A essa altura, quem é melhor para o Brasil: Bolsonaro ou Mourão?


Você já deve estar sabendo a essa altura, está havendo uma disputa deflagrada entre alguns dos principais atores políticos brasileiros, que poderia colocar em xeque a estabilidade (e a própria permanência) de Jair Bolsonaro no cargo de presidente do Brasil, em favor do vice Hamilton Mourão.

Para resumir a história: o vereador Carlos Bolsonaro, filho do presidente, saiu em um ataque sem precedentes ao vice militar, acusando-o de estar alinhado à esquerda e ao "comunismo", e de estar conspirando pela queda de Bolsonaro para assumir o poder. As "suspeitas" de que Mourão estaria ligado ideologicamente à esquerda não vêm de hoje, mas ganharam força (coincidência?) na medida em que o governo vem desidratando na opinião popular (link para a mais recente pesquisa IBOPE aqui), e passando por uma série de vexames que colocam em dúvida sua capacidade de fazer o Brasil dar certo. Para citar alguns, vale lembrar do caos no Ministério da Educação, o escândalo dos laranjas, e o vai-não-vai em torno da questão da embaixada brasileira em Jerusalém e o perigo de perder exportações de carne para o Mundo Árabe.

Num contexto em que o governo e o presidente estão fragilizados (pela própria incompetência é claro), aparentemente a paranoia dos aliados mais próximos a Bolsonaro em relação às intenções de Mourão está aumentando rapidamente. Voltamos aí para a série de tuítes do filho de Carlos, levantando todo tipo de link de YouTubers teóricos da conspiração (um dos vídeos tem o título "General Mourão: o traidor?") para fundamentar sua posição.

Em um desses vídeos, o YouTuber Allan Frutuozo do canal direitista "Vista a Pátria" sugere uma suposta articulação de Mourão na câmara dos deputados para viabilizar um impeachment de Bolsonaro.

OK. Vamos colocar agora a bola no chão, e digerir tudo isso: em sua campanha de comunicação online via Twitter de ataque a Mourão, o filho do presidente está acusando o vice militar de conspirar pelo impeachment de Bolsonaro, e consequentemente, de articular um suposto retorno de uma agenda mais à esquerda ao Planalto.

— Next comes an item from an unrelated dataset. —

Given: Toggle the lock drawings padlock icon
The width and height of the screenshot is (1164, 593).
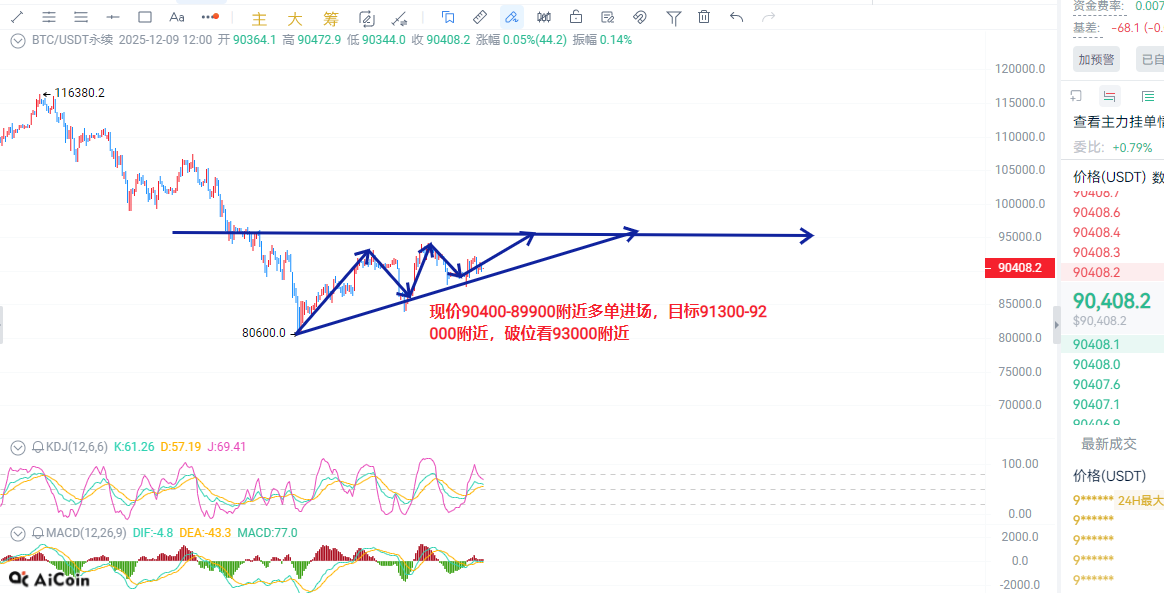Looking at the screenshot, I should click(x=576, y=17).
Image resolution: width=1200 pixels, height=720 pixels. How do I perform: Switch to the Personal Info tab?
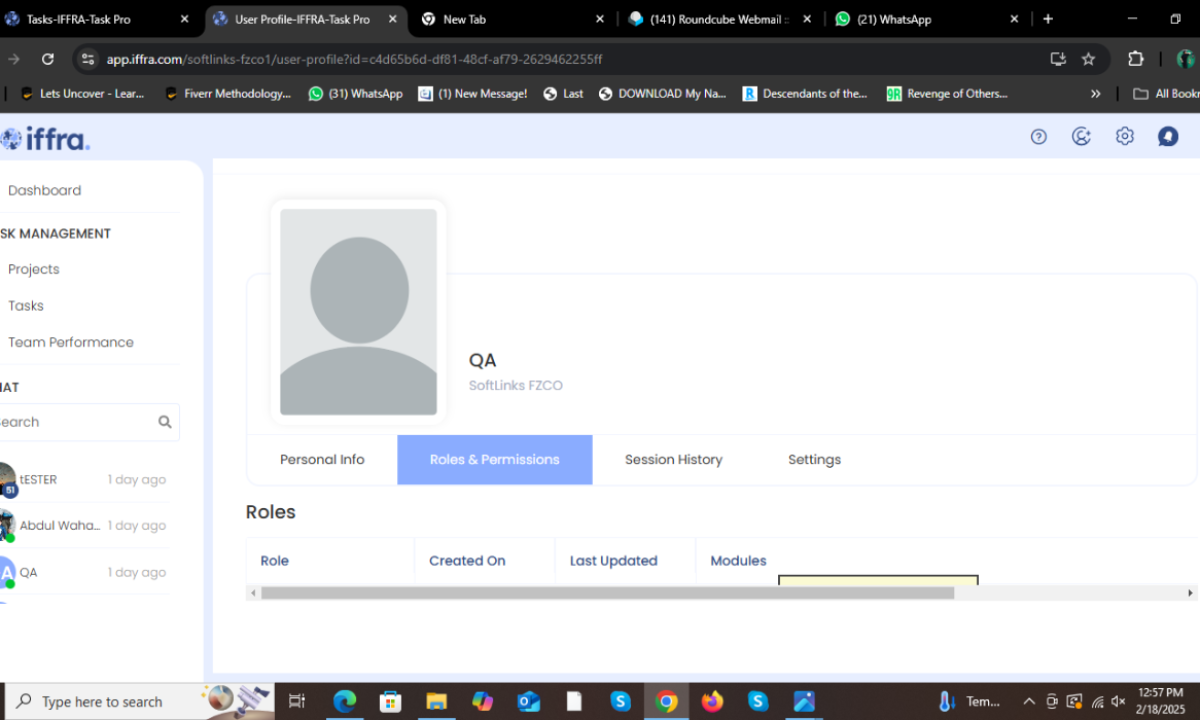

Vamos, por um momento, supor que isso possa mesmo ser verdade. Que, no contexto de um governo desastrado, desestruturado, e em franca corrosão, Mourão possa mesmo estar articulando um "plano B", buscando uma voz mais aberta ao diálogo com atores progressistas (afinal um governo se faz a partir do diálogo), para o caso de Bolsonaro continuar se provando incapaz de governar o Brasil, ameaçando assim a estrutura social do país.

Nesse cenário, que mais parece um Game of Thrones à brasileira, quem você acha que seria um melhor líder para o Brasil? Bolsonaro e a continuidade de sua agenda conservadora antiquada – que traz junto consigo um alinhamento ao presidente dos Estados Unidos, Donald Trump, a desestabilização da América Latina via uma posição anti-Venezuela, práticas econômicas que ameaçam a preservação do meio-ambiente e da biodiversidade, e também a sobrevivência de minorias e populações em risco, como indígenas e quilombolas, além de uma agenda econômica ultraliberal que coloca em xeque direitos básicos da população mais vulnerável, e a própria saúde macroeconômica do país no longo prazo? Ou Mourão, um general estrelado, não testado na posição de comando assim como Bolsonaro, mas que flerta com posições mais progressistas (aparentemente)?